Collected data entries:

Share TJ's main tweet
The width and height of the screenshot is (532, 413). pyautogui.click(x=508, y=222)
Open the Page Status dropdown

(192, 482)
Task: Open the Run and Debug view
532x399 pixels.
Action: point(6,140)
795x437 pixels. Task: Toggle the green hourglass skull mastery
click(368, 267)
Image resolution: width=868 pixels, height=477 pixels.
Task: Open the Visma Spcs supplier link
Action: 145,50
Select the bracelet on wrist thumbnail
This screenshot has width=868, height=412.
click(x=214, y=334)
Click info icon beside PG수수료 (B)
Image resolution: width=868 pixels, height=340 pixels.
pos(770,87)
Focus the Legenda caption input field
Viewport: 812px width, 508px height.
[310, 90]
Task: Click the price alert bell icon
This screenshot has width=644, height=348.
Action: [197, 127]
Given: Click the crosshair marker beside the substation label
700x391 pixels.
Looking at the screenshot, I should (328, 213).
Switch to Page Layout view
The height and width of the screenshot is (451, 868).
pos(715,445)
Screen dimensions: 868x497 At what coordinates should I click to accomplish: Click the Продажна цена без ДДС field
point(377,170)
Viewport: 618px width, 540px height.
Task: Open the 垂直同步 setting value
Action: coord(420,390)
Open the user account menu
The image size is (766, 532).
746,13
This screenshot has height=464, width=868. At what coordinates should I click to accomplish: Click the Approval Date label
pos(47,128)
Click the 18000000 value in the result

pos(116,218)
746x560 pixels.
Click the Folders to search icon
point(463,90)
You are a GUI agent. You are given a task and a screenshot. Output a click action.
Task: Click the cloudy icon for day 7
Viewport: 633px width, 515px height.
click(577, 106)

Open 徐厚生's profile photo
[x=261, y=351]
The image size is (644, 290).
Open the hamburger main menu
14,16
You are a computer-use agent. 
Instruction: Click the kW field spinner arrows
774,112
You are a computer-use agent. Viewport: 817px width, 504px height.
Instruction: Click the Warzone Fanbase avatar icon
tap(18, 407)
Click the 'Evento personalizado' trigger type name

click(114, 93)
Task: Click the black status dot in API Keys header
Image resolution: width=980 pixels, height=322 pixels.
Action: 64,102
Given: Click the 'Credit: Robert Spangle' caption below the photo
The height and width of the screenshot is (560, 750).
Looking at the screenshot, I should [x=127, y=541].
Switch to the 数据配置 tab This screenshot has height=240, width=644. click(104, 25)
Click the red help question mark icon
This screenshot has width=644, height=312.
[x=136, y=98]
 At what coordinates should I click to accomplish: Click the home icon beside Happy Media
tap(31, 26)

Problem details:
The required output is the complete set of records, reproduced exactly.

Result of the task:
Share TJ's main tweet
The width and height of the screenshot is (532, 413). pyautogui.click(x=508, y=222)
Open the Page Status dropdown

(192, 482)
Task: Open the Run and Debug view
532x399 pixels.
Action: point(6,140)
795x437 pixels. Task: Toggle the green hourglass skull mastery
click(368, 267)
Image resolution: width=868 pixels, height=477 pixels.
Task: Open the Visma Spcs supplier link
Action: 145,50
Select the bracelet on wrist thumbnail
This screenshot has width=868, height=412.
click(x=214, y=334)
Click info icon beside PG수수료 (B)
Image resolution: width=868 pixels, height=340 pixels.
pos(770,87)
Focus the Legenda caption input field
Viewport: 812px width, 508px height.
[310, 90]
Task: Click the price alert bell icon
This screenshot has width=644, height=348.
Action: [197, 127]
Given: Click the crosshair marker beside the substation label
700x391 pixels.
Looking at the screenshot, I should (328, 213).
Switch to Page Layout view
The height and width of the screenshot is (451, 868).
pos(715,445)
Screen dimensions: 868x497 At what coordinates should I click to accomplish: Click the Продажна цена без ДДС field
point(377,170)
Viewport: 618px width, 540px height.
Task: Open the 垂直同步 setting value
Action: coord(420,390)
Open the user account menu
The image size is (766, 532).
746,13
This screenshot has height=464, width=868. At what coordinates should I click to accomplish: Click the Approval Date label
pos(47,128)
Click the 18000000 value in the result

pos(116,218)
746x560 pixels.
Click the Folders to search icon
point(463,90)
You are a GUI agent. You are given a task and a screenshot. Output a click action.
Task: Click the cloudy icon for day 7
Viewport: 633px width, 515px height.
click(577, 106)

Open 徐厚生's profile photo
[x=261, y=351]
The image size is (644, 290).
Open the hamburger main menu
14,16
You are a computer-use agent. 
Instruction: Click the kW field spinner arrows
774,112
You are a computer-use agent. Viewport: 817px width, 504px height.
Instruction: Click the Warzone Fanbase avatar icon
tap(18, 407)
Click the 'Evento personalizado' trigger type name

click(114, 93)
Task: Click the black status dot in API Keys header
Image resolution: width=980 pixels, height=322 pixels.
Action: 64,102
Given: Click the 'Credit: Robert Spangle' caption below the photo
The height and width of the screenshot is (560, 750).
Looking at the screenshot, I should [x=127, y=541].
Switch to the 数据配置 tab This screenshot has height=240, width=644. click(104, 25)
Click the red help question mark icon
This screenshot has width=644, height=312.
[x=136, y=98]
 At what coordinates should I click to accomplish: Click the home icon beside Happy Media
tap(31, 26)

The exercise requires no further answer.